USA
Harsche Kritik an Obamas Folter-Kehrtwende

US-Präsident Obama hat entgegen einer früheren Ankündigung die Veröffentlichung von Fotos misshandelter Häftlinge im Irak und in Afghanistan abgelehnt. Die Republikaner begrüßten die Kehrtwende des Präsidenten. Bürgerrechtler reagierten empört.

HB WASHINGTON. „Die Entscheidung, die Fotos nicht freizugeben, machen Präsident Obamas Versprechen der Transparenz und Rechenschaft zum Gespött“, sagte der Anwalt Amrit Singh von der Amerikanischen Bürgerrechtsunion (ACLU). „Es ist wesentlich, dass diese Fotos freigegeben werden, damit die Öffentlichkeit selbst das ganze Ausmaß des Missbrauchs von Gefangenen überprüfen kann, der in ihrem Namen begangen wurde.“ Auch die Menschenrechtsorganisation Human Rights Watch kritisierte die Erklärung Obamas. Die Republikaner begrüßten hingegen, dass der Präsident seine Haltung geändert habe.

US-Präsident Barack Obama hatte zuvor angekündigt Fotos, welche die Misshandlung von Gefangenen im Irak zeigen, doch nicht freizugeben. Die gerichtlich angeordnete Veröffentlichung der Bilddokumente würde den Antiamerikanismus anheizen und die US-Truppen im Irak wie in Afghanistan gefährden, sagte Obama am Mittwoch zur Begründung.
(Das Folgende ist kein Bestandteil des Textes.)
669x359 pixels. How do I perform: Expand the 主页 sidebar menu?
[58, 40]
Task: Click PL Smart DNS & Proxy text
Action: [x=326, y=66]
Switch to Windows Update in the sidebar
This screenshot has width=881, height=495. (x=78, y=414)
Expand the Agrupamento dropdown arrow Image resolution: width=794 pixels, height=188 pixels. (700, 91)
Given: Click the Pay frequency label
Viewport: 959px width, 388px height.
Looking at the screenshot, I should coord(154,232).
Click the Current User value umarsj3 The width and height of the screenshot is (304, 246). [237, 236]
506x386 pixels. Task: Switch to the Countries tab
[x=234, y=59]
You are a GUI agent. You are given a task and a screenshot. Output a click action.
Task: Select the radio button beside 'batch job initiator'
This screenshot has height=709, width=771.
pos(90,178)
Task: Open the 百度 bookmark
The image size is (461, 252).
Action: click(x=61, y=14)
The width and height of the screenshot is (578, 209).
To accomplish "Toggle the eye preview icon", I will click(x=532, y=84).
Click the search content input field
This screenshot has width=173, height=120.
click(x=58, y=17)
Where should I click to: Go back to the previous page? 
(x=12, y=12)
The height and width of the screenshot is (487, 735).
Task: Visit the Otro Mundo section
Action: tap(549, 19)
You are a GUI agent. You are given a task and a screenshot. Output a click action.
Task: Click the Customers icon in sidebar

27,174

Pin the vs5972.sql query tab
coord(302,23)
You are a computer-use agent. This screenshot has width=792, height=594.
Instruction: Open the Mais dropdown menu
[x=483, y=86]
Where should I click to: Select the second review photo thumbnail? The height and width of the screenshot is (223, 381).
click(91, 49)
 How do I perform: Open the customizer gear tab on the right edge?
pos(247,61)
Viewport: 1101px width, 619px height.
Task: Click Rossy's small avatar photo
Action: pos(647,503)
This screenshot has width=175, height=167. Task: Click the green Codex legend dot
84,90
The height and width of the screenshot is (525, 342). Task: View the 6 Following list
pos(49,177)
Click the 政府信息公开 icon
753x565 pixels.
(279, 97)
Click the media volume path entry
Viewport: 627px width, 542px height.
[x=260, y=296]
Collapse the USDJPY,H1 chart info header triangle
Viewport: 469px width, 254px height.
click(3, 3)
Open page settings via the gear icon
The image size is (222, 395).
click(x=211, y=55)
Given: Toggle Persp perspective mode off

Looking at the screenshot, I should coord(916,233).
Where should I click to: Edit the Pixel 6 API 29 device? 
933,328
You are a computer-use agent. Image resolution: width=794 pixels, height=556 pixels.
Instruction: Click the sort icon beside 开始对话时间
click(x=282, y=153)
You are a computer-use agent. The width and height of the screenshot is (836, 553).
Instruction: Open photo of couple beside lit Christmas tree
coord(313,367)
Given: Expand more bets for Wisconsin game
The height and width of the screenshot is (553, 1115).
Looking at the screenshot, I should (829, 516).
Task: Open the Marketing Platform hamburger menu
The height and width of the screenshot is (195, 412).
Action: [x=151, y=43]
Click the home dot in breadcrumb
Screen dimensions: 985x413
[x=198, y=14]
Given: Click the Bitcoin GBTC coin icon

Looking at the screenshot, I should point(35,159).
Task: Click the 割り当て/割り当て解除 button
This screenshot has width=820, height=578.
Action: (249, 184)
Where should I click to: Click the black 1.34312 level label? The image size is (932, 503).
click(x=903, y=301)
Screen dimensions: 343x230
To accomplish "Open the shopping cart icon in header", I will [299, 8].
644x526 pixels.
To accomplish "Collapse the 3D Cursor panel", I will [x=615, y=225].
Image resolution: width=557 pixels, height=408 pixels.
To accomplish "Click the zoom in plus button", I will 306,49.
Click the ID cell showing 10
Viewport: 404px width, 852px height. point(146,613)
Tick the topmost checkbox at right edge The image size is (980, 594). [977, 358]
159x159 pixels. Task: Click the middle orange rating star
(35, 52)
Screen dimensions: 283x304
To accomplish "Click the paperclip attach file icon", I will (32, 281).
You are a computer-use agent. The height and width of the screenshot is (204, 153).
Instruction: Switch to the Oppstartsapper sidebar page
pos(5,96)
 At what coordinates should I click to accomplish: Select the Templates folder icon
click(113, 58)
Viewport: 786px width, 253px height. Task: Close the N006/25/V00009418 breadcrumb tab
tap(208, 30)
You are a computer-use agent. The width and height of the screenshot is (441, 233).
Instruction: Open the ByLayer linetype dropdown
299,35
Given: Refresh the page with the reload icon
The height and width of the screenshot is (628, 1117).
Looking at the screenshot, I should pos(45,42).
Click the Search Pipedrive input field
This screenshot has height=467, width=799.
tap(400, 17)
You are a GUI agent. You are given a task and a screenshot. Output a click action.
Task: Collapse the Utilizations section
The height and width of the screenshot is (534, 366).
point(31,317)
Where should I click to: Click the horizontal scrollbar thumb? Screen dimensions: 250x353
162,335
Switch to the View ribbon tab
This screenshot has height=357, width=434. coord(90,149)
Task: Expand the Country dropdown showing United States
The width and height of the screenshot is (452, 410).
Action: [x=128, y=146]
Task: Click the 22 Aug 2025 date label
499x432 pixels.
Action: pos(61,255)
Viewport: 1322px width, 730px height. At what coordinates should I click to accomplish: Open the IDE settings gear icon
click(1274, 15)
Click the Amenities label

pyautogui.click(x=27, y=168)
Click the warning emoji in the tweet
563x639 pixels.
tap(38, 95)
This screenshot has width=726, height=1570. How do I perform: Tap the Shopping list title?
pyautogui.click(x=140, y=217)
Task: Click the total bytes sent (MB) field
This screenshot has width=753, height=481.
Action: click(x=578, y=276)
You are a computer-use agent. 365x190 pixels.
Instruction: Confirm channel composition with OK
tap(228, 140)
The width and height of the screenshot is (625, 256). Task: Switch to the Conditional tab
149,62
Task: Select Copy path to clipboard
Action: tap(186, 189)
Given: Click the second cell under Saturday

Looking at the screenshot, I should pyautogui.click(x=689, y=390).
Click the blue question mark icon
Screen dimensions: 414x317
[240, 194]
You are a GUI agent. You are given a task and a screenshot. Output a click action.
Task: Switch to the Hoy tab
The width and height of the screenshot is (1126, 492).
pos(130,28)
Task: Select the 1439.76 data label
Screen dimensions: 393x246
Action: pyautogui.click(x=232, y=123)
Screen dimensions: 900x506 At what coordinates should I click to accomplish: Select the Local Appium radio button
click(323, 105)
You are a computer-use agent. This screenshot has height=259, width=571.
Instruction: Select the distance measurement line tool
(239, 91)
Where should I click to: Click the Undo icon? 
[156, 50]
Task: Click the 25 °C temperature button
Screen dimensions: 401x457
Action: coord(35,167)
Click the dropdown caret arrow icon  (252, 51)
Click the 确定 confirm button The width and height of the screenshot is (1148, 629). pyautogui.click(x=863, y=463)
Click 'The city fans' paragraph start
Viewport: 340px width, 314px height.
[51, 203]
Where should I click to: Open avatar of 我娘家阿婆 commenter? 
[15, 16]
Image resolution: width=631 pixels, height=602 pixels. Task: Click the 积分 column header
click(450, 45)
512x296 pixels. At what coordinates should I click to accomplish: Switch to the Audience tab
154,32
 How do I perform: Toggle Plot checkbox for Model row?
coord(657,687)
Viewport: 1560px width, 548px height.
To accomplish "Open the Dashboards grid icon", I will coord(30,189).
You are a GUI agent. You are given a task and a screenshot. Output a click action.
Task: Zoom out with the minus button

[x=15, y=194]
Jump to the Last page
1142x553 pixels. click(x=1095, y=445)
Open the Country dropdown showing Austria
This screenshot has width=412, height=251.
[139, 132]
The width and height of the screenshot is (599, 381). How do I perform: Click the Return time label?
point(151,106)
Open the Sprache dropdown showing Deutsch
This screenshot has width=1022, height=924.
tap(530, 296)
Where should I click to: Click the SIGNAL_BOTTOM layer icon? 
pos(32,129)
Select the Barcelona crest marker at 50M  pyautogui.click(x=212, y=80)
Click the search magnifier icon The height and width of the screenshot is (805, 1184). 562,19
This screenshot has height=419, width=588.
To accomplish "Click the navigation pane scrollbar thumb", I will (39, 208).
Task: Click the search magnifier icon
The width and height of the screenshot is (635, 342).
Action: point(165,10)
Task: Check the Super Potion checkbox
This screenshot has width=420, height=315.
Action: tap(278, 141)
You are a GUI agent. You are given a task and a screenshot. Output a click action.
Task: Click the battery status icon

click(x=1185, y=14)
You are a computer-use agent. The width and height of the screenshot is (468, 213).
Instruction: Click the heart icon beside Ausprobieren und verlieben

Das Justizministerium teilte daraufhin dem zuständigen Berufungsgericht in New York die geänderte Haltung der Regierung mit. Außerdem werde eine Berufung beim Obersten Gerichtshof erwogen, hieß es in Washington. Die Regierung hat dafür Zeit bis zum 9. Juni. Die jetzt in Frage stehenden Fotos seien nicht so sensationell wie die 2004 veröffentlichten Bilder aus dem Gefängnis Abu Ghraib, sagte Obama. Allerdings sei jeder Missbrauch von Gefangenen durch Angehörige der Streitkräfte inakzeptabel.

Die nach Bekanntwerden der früheren Fotos in Gang gebrachten Strafverfahren sind abgeschlossen. Noch anhängig sind 200 weitere Ermittlungen des Pentagons auf der Grundlage von später aufgetauchten Fotos.